What the task requires | Report every line of the data that includes "beside".

Data for this exercise |
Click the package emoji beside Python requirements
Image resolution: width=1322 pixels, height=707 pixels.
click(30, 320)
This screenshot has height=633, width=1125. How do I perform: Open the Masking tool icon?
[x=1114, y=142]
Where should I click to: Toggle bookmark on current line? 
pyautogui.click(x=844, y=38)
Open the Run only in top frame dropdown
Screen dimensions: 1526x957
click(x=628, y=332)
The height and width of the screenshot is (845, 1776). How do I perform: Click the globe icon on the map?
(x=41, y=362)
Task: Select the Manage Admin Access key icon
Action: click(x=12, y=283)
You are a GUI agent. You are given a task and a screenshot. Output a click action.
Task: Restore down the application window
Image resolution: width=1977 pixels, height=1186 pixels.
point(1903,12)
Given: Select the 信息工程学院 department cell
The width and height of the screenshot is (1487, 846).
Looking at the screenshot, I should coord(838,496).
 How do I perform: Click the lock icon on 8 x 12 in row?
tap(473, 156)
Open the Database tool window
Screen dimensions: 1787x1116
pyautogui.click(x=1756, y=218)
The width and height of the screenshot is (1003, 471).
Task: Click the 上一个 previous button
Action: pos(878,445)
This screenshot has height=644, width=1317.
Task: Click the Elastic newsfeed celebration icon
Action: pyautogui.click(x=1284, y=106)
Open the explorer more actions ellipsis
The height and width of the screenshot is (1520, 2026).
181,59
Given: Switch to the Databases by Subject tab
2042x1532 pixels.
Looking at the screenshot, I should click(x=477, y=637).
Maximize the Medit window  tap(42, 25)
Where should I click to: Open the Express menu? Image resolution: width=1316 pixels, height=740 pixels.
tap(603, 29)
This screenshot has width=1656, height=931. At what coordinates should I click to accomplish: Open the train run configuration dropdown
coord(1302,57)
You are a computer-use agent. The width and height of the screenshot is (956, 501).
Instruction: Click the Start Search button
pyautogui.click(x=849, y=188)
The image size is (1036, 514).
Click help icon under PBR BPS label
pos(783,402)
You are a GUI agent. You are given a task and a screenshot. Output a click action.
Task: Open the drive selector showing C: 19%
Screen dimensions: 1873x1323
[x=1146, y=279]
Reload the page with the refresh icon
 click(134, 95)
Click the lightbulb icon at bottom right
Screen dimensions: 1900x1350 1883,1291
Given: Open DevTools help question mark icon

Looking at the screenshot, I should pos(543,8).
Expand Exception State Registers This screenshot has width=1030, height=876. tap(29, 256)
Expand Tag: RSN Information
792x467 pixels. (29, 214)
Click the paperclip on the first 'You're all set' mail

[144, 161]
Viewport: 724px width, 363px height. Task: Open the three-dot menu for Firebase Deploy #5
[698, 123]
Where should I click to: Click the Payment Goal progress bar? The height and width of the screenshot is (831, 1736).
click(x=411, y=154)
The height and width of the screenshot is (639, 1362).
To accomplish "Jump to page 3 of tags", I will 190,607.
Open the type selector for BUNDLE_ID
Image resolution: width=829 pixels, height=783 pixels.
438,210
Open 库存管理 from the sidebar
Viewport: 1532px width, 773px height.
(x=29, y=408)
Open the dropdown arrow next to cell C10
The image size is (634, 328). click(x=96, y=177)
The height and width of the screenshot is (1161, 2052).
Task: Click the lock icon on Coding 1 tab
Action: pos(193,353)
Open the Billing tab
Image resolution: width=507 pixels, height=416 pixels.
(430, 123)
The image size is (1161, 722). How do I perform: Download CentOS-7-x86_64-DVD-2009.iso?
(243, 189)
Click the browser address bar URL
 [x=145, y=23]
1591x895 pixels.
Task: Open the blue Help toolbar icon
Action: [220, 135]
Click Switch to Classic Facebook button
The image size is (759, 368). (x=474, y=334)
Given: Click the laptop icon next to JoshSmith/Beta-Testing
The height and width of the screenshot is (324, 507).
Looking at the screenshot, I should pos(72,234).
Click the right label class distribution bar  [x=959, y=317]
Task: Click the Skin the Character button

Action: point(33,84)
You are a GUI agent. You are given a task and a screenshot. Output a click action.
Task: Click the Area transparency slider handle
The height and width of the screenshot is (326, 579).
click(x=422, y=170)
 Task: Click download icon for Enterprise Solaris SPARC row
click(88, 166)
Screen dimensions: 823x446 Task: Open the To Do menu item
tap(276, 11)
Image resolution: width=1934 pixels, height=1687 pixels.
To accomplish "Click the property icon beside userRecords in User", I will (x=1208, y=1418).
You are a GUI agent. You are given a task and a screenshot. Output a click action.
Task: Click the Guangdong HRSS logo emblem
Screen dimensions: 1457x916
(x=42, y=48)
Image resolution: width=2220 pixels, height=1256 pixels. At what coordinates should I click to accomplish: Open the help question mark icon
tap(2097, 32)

Result for this task |
Click the package emoji beside Python requirements
To accomplish "Click the property icon beside userRecords in User", I will (x=1208, y=1418).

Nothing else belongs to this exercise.